[Opening DATA SUPPLIED section]
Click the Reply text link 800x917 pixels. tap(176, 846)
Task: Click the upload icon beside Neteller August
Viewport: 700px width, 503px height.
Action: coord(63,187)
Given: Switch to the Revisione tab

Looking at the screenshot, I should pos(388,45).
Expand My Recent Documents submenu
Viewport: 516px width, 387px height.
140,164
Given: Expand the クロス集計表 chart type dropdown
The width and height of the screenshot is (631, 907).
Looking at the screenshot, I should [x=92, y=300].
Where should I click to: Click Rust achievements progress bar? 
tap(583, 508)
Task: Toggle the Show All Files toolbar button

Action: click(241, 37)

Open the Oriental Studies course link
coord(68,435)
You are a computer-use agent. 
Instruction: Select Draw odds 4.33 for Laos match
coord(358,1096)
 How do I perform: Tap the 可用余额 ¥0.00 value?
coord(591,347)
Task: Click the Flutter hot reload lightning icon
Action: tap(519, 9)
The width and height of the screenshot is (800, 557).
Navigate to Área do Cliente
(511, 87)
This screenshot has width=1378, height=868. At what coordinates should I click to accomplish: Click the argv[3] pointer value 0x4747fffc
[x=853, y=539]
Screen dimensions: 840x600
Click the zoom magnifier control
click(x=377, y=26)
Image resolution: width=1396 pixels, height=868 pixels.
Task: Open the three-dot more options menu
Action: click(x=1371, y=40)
[Closing DATA SUPPLIED section]
§ WHAT YOU ARE ASKED TO DO
From the line containing "The width and height of the screenshot is (631, 907)." to the final line above, output everything. Change nothing and add nothing.

§ PROBLEM SOLUTION
The width and height of the screenshot is (631, 907).
Looking at the screenshot, I should [x=92, y=300].
Where should I click to: Click Rust achievements progress bar? 
tap(583, 508)
Task: Toggle the Show All Files toolbar button

Action: click(241, 37)

Open the Oriental Studies course link
coord(68,435)
You are a computer-use agent. 
Instruction: Select Draw odds 4.33 for Laos match
coord(358,1096)
 How do I perform: Tap the 可用余额 ¥0.00 value?
coord(591,347)
Task: Click the Flutter hot reload lightning icon
Action: tap(519, 9)
The width and height of the screenshot is (800, 557).
Navigate to Área do Cliente
(511, 87)
This screenshot has width=1378, height=868. At what coordinates should I click to accomplish: Click the argv[3] pointer value 0x4747fffc
[x=853, y=539]
Screen dimensions: 840x600
Click the zoom magnifier control
click(x=377, y=26)
Image resolution: width=1396 pixels, height=868 pixels.
Task: Open the three-dot more options menu
Action: click(x=1371, y=40)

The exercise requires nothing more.